Hinds, the runner-up at the High School Home Run Derby during the MLB All-Star break in 2018, is blessed with tremendous power. That’s his best tool, rated a 60 in a 20-80 grading scale by MLB Pipeline.

Rece Hinds, shown here in a Miami Marlins uniforms during a summer showcase, is one of the Reds' top prospects.

Rece Hinds, shown here in a Marlins uniform during a summer showcase, is one of the Reds' top prospects. 

But power wasn’t something Hinds always possessed.

“Going through middle school, I was a late bloomer, actually, so from like middle school to sophomore year in high school, I was probably the smallest kid on the team,” said Hinds, who is now 6-foot-4, 215 pounds. “I had to kind of change my way of hitting into being a power hitter.

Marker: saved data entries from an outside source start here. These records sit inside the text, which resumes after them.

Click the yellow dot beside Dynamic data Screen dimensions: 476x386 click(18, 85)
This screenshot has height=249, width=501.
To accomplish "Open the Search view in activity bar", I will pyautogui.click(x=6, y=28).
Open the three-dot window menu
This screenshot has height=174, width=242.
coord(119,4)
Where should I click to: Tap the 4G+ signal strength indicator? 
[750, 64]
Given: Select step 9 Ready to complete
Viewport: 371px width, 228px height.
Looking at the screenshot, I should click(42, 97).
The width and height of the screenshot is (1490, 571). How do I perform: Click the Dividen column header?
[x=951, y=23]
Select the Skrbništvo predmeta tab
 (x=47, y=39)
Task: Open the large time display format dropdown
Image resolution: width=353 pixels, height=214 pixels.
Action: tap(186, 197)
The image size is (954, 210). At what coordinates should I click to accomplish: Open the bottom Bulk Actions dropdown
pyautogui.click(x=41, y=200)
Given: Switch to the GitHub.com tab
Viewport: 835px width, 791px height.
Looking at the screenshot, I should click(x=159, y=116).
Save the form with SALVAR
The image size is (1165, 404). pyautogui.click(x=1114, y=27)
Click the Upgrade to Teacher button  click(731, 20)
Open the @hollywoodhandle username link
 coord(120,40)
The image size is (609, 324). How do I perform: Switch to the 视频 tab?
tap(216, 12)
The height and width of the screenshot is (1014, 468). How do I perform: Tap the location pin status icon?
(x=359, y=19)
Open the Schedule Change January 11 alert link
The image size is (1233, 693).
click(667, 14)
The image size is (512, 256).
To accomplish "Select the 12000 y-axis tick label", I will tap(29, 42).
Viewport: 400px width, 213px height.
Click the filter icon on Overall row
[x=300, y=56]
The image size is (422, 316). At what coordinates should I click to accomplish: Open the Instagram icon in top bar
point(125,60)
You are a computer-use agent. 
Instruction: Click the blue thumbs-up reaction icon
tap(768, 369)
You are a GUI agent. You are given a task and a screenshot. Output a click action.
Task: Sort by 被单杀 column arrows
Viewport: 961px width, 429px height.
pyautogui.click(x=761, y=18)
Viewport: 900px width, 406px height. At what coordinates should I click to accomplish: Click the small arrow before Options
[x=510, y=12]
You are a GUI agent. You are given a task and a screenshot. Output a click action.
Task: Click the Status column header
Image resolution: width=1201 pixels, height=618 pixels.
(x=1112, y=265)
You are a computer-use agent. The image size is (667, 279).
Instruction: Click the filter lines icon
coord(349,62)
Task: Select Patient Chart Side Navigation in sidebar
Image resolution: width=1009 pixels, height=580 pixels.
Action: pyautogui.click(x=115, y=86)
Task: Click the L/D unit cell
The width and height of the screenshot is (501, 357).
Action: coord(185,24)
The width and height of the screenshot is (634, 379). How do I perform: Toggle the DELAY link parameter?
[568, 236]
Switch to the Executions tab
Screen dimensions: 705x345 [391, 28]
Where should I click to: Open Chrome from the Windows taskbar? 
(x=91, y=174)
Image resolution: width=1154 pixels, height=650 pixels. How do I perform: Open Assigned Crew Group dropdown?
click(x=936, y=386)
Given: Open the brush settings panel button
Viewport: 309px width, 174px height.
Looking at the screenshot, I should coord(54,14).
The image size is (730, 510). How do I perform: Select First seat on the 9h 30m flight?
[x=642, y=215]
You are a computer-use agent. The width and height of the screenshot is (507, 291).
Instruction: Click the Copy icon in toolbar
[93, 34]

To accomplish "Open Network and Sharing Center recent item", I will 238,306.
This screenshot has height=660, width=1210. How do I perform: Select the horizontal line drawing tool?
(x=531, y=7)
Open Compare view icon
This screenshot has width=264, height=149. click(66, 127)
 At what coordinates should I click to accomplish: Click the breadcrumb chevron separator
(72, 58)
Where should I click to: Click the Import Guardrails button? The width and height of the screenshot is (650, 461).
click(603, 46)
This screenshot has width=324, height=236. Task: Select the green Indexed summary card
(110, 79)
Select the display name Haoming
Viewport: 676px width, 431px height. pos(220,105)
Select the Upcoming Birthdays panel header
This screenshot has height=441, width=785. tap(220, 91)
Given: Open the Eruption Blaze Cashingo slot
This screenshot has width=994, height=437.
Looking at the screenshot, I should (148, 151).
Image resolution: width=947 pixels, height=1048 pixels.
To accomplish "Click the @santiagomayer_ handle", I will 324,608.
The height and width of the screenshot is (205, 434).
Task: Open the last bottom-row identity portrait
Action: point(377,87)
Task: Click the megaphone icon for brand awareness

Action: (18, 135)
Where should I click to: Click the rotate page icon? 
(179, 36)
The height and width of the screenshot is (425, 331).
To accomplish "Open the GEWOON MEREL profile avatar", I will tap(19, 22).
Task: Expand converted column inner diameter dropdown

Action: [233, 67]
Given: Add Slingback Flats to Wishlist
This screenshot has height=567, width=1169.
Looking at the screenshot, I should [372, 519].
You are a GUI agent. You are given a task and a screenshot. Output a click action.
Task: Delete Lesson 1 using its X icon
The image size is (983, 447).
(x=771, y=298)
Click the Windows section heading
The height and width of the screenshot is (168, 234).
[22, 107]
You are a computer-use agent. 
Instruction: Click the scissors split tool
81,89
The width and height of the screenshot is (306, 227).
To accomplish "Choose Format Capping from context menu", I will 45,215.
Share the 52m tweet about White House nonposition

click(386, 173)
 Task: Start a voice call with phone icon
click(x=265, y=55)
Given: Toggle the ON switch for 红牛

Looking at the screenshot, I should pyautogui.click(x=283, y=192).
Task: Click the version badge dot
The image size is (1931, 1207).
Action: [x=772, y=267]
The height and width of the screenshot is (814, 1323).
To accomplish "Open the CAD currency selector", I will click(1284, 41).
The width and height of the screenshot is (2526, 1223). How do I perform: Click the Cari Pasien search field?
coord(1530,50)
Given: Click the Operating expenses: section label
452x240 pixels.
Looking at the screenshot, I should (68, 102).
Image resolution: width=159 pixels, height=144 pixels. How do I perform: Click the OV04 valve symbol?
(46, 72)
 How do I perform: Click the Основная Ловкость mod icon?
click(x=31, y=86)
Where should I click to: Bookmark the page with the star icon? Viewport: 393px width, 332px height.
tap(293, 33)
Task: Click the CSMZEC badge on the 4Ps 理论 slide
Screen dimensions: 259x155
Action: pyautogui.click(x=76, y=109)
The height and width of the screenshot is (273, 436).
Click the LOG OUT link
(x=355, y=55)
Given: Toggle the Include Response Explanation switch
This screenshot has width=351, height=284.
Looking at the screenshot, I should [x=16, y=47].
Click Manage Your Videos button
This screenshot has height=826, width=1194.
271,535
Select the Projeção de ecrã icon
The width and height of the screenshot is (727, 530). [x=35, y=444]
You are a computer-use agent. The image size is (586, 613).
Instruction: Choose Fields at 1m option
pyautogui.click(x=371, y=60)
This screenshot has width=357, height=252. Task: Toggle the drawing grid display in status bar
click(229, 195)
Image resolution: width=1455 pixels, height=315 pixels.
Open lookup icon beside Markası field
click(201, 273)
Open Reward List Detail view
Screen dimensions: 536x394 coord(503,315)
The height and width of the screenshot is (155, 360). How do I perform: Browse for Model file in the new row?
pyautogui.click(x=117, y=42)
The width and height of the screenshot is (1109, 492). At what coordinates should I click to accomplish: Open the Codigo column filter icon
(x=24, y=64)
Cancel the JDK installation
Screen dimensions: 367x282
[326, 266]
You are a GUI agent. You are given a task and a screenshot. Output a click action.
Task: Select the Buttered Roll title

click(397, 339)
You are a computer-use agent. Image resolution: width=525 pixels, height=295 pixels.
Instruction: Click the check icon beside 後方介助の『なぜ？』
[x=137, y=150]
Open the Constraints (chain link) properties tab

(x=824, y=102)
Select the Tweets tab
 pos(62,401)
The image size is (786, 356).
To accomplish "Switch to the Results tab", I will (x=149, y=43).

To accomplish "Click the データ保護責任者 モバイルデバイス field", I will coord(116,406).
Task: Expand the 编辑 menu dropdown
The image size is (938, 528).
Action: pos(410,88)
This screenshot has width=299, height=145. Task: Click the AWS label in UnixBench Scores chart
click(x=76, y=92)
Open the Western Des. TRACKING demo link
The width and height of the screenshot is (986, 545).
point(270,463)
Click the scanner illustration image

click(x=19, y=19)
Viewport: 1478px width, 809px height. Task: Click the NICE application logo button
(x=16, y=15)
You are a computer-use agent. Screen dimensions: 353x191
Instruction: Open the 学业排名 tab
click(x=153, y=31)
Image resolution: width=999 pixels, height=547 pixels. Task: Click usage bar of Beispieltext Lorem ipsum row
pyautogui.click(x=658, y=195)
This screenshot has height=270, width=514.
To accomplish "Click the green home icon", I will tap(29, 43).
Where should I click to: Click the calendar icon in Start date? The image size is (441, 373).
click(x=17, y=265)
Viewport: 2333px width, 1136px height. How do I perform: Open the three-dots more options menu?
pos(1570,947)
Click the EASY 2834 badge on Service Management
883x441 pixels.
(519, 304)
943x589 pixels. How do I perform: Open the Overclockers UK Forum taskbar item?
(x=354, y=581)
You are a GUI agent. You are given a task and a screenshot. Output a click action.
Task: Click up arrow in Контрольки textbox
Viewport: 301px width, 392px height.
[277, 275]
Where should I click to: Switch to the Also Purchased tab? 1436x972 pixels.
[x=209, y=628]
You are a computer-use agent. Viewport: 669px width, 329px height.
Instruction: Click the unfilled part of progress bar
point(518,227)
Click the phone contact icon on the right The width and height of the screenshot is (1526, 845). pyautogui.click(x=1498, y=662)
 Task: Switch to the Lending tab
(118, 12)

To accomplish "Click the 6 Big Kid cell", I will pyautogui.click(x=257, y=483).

I had to kind of change it to a base hit hitting. And once I got to sophomore year, I hit a growth spurt, grew about four inches and I was 6-foot-3. I grew into my power and that’s kind of just how it began.”

Since Hinds is such a good hitter, it’s his defense that he worked on extensively last summer and fall.

“I think I’ve fine-tuned a lot of things in the infield during instructs,” said Hinds, who believes he will start this season in Single-A ball. “I think I’ll really show that I can stand the infield and do what I’ve always been able to do.”

Growing up, Hinds collected baseball, basketball and football cards. He figures he has about 1,000 baseball stored away, but hasn’t collected in years.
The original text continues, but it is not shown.